Stored data section start

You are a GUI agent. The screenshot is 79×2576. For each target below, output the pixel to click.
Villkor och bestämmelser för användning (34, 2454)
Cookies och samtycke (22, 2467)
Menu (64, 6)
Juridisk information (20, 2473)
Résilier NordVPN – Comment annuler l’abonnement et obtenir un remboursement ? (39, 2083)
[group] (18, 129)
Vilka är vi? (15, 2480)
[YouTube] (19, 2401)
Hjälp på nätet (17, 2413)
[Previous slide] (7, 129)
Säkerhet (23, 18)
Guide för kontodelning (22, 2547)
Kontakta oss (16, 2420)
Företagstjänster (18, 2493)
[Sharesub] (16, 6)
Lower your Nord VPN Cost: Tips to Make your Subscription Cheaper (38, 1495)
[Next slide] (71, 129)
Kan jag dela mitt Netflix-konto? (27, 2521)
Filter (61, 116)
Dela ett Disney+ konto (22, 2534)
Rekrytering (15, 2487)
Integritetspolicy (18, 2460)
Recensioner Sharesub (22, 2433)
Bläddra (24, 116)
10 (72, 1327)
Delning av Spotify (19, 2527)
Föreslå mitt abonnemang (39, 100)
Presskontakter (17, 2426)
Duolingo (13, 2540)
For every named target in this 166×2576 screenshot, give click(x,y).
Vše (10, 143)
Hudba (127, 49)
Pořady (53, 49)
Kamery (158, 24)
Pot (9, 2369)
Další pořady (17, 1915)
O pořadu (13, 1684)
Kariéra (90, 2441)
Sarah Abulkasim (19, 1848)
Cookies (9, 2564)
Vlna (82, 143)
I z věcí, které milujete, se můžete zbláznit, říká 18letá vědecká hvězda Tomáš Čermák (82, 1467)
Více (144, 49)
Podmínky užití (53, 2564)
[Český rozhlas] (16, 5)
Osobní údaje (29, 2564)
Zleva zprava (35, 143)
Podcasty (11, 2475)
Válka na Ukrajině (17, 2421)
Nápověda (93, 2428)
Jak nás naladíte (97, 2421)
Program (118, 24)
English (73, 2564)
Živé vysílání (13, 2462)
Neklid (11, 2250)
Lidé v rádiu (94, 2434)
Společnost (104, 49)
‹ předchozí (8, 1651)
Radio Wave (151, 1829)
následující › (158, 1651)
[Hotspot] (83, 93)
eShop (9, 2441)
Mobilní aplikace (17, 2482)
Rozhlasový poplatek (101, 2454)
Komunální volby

Stored data section end

Aim of the exercise
Note how many lines in the data above contain "click", then state that number alone.

Answer section
2